“I’ll go,” Florence replied.
After eying the thick thorny vegetation on all sides, Peggy shook her head. “Not I. I’d feel as if I were being electrocuted, walking through all those thorns and stickers.”
As Jo Ann and Florence were picking their way gingerly along the rocky gully, Jo Ann exclaimed, “Why, look! Here’re some automobile tracks, and here’s one that looks as if it’d been made just recently. I can’t imagine anyone’s being able to get much farther down here.”
“Nor I.”
When they had gone several yards farther, Jo Ann noticed that the car tracks led up the sloping left side of the gully. All at once she spied a car hidden behind some bushes up on the edge of the gully.
“Look, there’s the car!” she exclaimed, low-voiced, pointing to it. “Up there behind that mesquite. Looks as if someone’s tried to hide it there. Something queer about that—suspicious. I’d like to go up and peek inside it.”

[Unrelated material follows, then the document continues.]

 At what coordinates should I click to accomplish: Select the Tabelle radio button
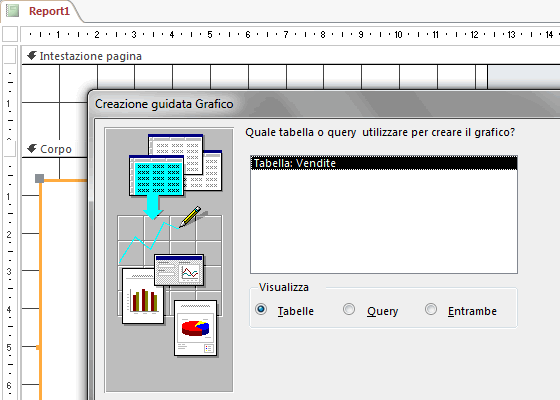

“Well, I for one am not going up to investigate.” Florence caught Jo Ann by the hand and pulled her along as fast as she could through the maze of thorny plants. “You have entirely too much curiosity.”
“It’s enough to make anyone wonder, to find a car hidden in such a desolate spot. Maybe”—she whispered her next word—“smugglers’ve hidden it there. I’m going up and——”
“Oh, please don’t—please——” Florence tugged at Jo Ann’s arm, but in vain.
Jo Ann turned back and started up the slope.